FileZilla offers two officially supported file-transfer tools: FileZilla, the free open-source desktop client with a graphical interface, and FileZilla CLI, a paid command-line tool (€19.99) built for scripted, scheduled, and unattended transfers. Use the GUI for hands-on work; use the CLI when the same job has to run on a timer.
| Criterion | FileZilla (GUI) | FileZilla CLI |
|---|---|---|
| Best for | Manual, interactive transfers; visually browsing remote folders | Scheduled, scripted, repeatable transfers (cron, CI/CD, deploy hooks) |
| Skill required | None — drag and drop | Comfort with shell flags and scripting |
| Licensing | Free, open source | Commercial license (€9.99) — see FileZilla Pro pricing |
Verdict: use FileZilla for interactive transfers; use the CLI for unattended jobs or event-triggered automation.
What is FileZilla (the GUI)?
FileZilla is the long-standing open-source FTP, FTPS, and SFTP client. It runs on Windows, macOS, and Linux, and is free under the GNU General Public License. The graphical interface presents two file panes side-by-side — local on the left, remote on the right — and you move files between them by dragging or by queuing transfers in the bottom panel.
Because it is interactive, the GUI assumes a person is in the loop: you connect to a server, you decide what to upload, you watch the progress bar. That model is excellent for one-off uploads and exploratory work; it is poorly suited to repetitive jobs that need to run the same way every night.
What is FileZilla CLI?
FileZilla CLI is a commercial command-line utility, sold separately from the free GUI client. It is designed for two situations the GUI does not handle well:
- Unattended transfers. Schedule a backup with cron on Linux or Task Scheduler on Windows; FileZilla CLI runs the transfer with no user present, returning a standard exit code your scheduler can act on.
- Programmatic transfers. Trigger transfers from a CI/CD pipeline, a deploy script, or a backup orchestration tool. The CLI accepts arguments and produces structured stdout/stderr that your script can parse.
FileZilla CLI is a paid product. Current pricing is on the FileZilla Pro pricing page, where it is also available bundled with FileZilla Pro at a discount.
How do they compare on speed?
Single-file transfer speed is essentially identical — both tools use the same underlying protocol implementations. Where the CLI wins decisively is on repeated transfers: a scripted batch run from the CLI typically completes faster than a human running the same batch through the GUI, simply because there is no UI to wait for and no clicks between steps. For one-off transfers, the speed difference is not the deciding factor.
Can you use both?
Yes — and many users do. A common pattern: use the free FileZilla GUI for ad-hoc work during the day, and FileZilla CLI for the nightly backup or the deploy script. The two tools do not interfere with each other, can run on the same machine, and connect to the same servers with the same credentials.
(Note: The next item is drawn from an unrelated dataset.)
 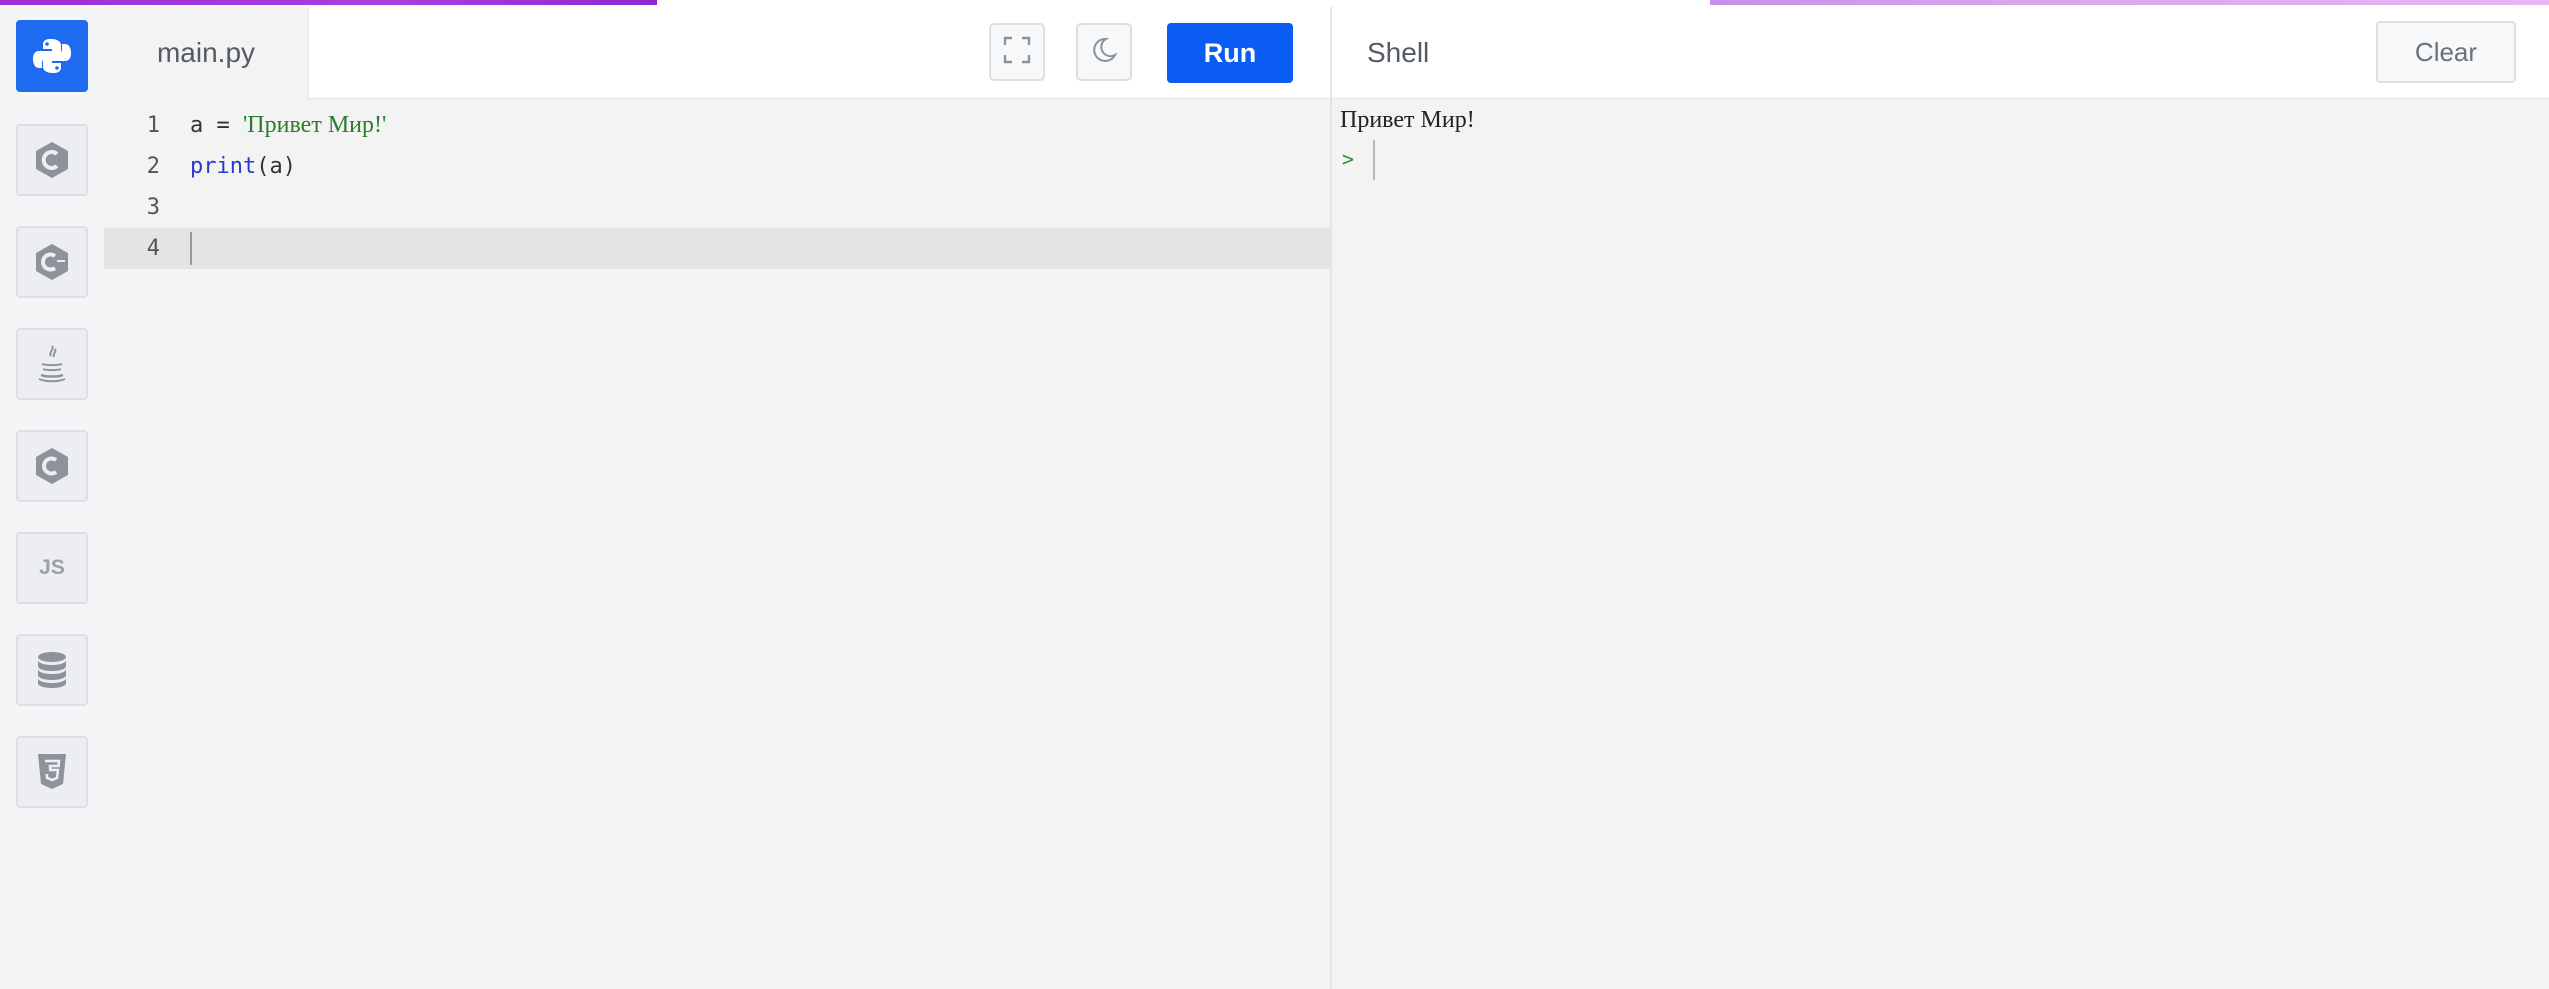 I want to click on clear-button: Clear, so click(x=2446, y=52).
If your workflow already includes scripted transfers, the deciding question is not “GUI or CLI” — it is whether the value of automation justifies the CLI license. For a single overnight job that runs 365 nights a year, the answer is almost always yes.
Which should you choose?
Choose FileZilla (the free GUI) if your transfers are interactive: you upload site files when a designer hands them off, you pull down a backup when something breaks, you browse a remote server to find a missing file. The free GUI is the right tool and you do not need anything more.
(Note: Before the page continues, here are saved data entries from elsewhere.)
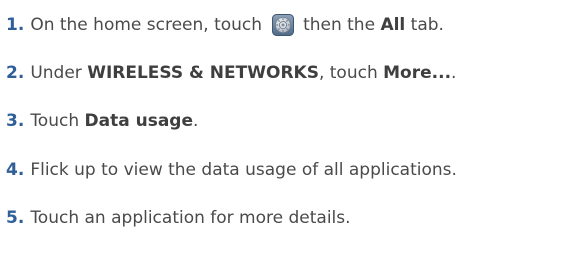  I want to click on step-text: , touch, so click(348, 73).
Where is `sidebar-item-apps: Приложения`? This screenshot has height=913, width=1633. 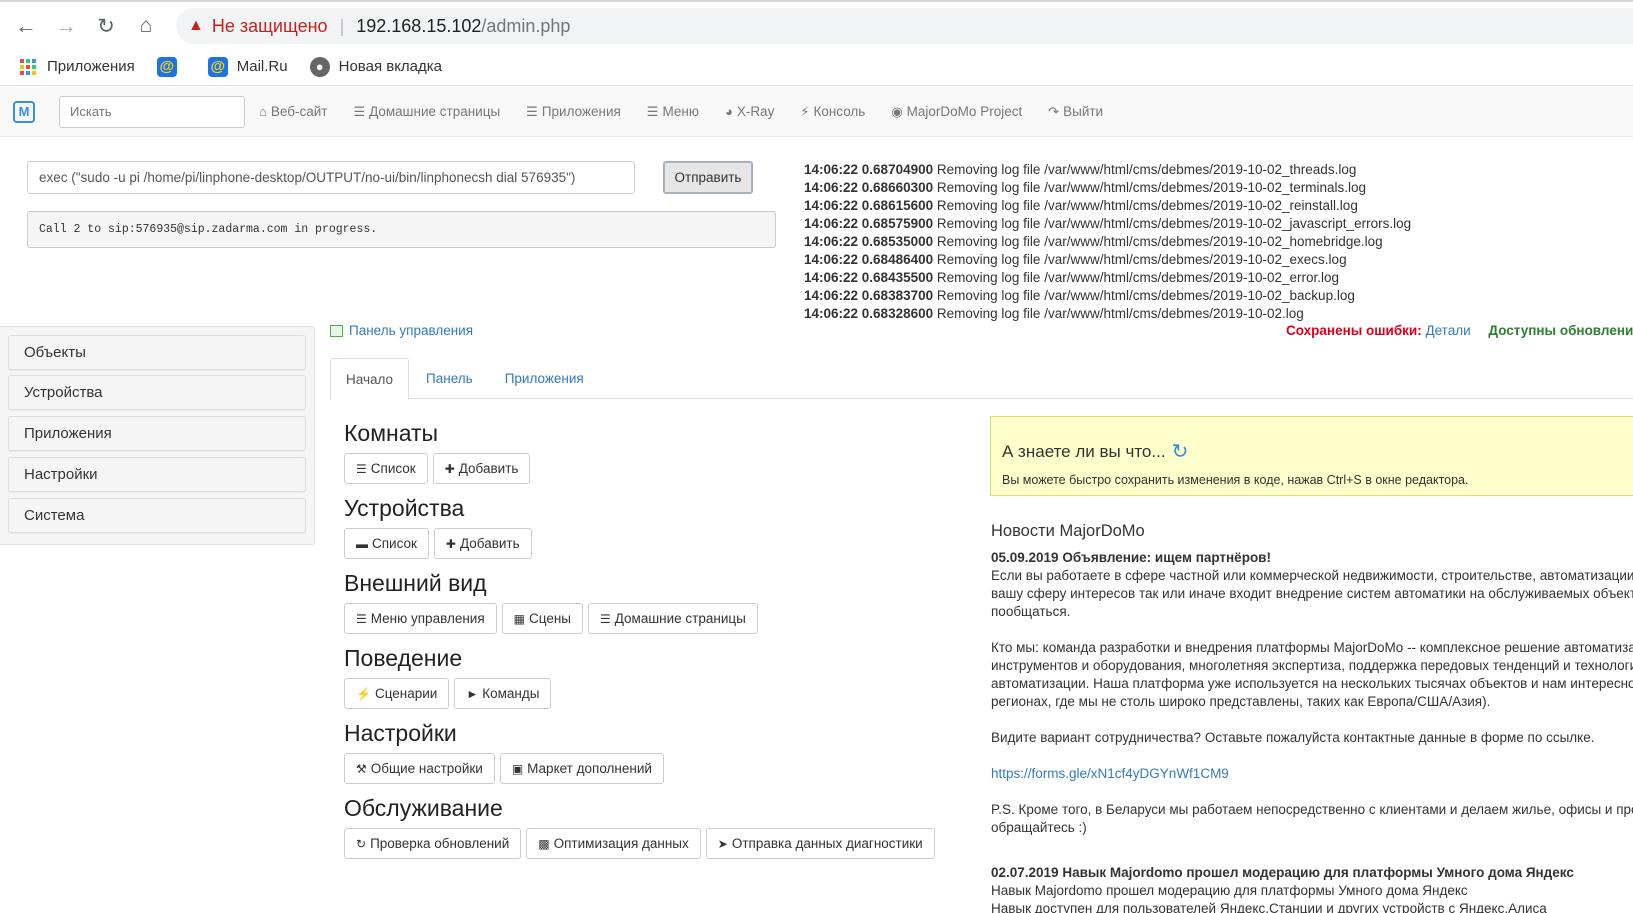
sidebar-item-apps: Приложения is located at coordinates (157, 434).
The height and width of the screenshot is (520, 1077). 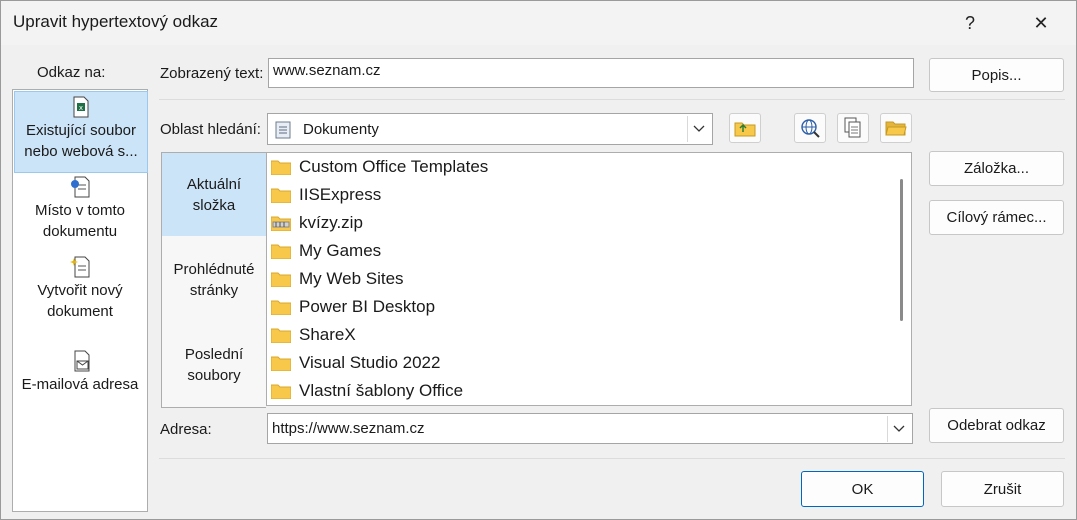 What do you see at coordinates (80, 375) in the screenshot?
I see `nav-email-address: E-mailová adresa` at bounding box center [80, 375].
Choose FileZilla CLI if any of these apply: you need a transfer to run on a schedule, you want transfers to be part of a CI/CD pipeline, you need exit codes and machine-readable logs, or you are tired of re-running the same drag-and-drop sequence by hand. Combine it with the GUI if you also still do interactive work.
If your workflow has grown into multi-cloud territory — S3, OneDrive, Google Drive, Box, Dropbox, Azure — look at FileZilla Pro and FileZilla Pro CLI instead, which add cloud-storage protocols on top of the FTP/SFTP coverage discussed here.
Frequently asked questions
Is FileZilla CLI free?
No. FileZilla CLI is a paid commercial product. The free, open-source FileZilla product is the GUI client only. Pricing for FileZilla CLI is on the FileZilla Pro pricing page.
Is FileZilla GUI free?
Yes. The FileZilla desktop client is free and open source under the GNU General Public License. You can download it from filezilla-project.org.
Do I need both?
Only if your workflow includes both interactive transfers and scheduled or scripted transfers. Many users start with the free GUI and add the CLI later when automation needs appear. The two run side-by-side without conflict.